Tu rêverais, mon cher congénère, que ton époque dialogue avec toi. Tu rêverais qu’elle te vérifie, te réfute, t’applaudisse et parvienne à t’aimer sur un mode à la fois critique et roboratif. Or ce prodige n’advient pas, ou de manière fragmentaire. Sais-tu pourquoi Jean-Luc Godard pratiqua le tennis jusqu’à récemment ? Un journaliste du quotidien français L’Équipe le lui demanda naguère, à quoi le cinéaste rétorqua: « C’est simple: quand mon adversaire me renvoie la balle, enfin quelqu’un me répond »...
 
Ainsi vont les choses en notre ici-bas sociétal, mon cher congénère.

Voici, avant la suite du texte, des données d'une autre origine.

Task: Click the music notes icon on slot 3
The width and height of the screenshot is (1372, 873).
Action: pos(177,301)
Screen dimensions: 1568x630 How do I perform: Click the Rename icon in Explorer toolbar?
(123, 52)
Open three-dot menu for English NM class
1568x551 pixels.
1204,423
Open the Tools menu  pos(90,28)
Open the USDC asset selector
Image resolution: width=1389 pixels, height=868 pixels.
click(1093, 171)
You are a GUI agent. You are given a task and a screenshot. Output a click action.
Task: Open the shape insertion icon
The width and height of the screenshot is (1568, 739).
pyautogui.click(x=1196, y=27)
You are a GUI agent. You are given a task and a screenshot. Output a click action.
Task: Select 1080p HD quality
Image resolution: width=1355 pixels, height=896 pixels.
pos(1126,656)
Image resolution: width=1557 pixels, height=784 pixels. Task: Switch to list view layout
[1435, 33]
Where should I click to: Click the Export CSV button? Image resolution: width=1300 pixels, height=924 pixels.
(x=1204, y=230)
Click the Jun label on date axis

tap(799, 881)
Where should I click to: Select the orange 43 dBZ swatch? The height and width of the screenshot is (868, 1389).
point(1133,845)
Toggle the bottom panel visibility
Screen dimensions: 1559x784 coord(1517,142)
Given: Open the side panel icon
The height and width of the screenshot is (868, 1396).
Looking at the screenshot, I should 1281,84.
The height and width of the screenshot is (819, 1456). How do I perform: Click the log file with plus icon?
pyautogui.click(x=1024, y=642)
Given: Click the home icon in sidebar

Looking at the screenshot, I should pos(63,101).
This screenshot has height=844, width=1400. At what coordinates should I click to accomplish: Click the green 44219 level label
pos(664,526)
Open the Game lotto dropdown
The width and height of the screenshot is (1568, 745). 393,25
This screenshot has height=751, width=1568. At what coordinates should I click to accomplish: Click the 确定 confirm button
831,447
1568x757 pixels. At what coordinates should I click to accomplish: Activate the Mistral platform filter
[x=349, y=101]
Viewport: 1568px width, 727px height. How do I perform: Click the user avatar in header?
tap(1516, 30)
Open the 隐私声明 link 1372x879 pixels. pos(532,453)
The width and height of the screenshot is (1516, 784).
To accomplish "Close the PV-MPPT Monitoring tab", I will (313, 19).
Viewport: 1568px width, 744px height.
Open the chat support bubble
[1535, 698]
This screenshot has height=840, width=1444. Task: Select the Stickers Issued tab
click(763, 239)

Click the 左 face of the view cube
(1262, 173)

Que nous soyons créateurs patentés ou non, et collectionneurs d’art certifiés ou non, l’échange et la conversation idéalement possibles entre quiconque et quiconque restent frappés d’une insuffisance ou d’une moyenneté fatales.
 
Bien sûr, des relations merveilleuses adviennent parfois entre deux personnes ou plusieurs, allant jusqu’à marquer l’Histoire au cours des siècles — qu’elles se développent entre des artistes et leurs mécènes, des débutants et leurs inspirateurs, des apprentis et des mentors ou des candides et des aguerris. Des noms, mon cher congénère ? Caius Cilnius Mæcenas ! Les Médicis ! François Ier ! Rodolphe II ! Les Rothschild, le marquis de Cuevas, Gianadda, Beyeler, Barbier-Mueller, Monique et Max Burger, Reinhart, Bührle!
 
Or ces réussites-là sont rares. Elles sont l’exception. Nous vivons plus généralement dans les imperfections de la conversation juste et fortifiante. Nous conduisons rarement jusqu’à son degré de plénitude l’action de dire, de nous dire et d’échanger. Toujours l’art et la sensibilité seront tremblants et fragiles. Toujours la parole et le langage se chercheront. Et toujours les êtres se méconnaîtront eux-mêmes et mutuellement.
 
Ainsi vont nos chemins dans la Cité des créateurs entourés de leurs œuvres. Ainsi vont-ils aussi dans la Cité des citoyens admirant ces œuvres ou les recouvrant de leur indifférence. Nous regardons vers les sommets inaccessibles de la beauté, du partage et de la complicité. Au travail encore, mon ami.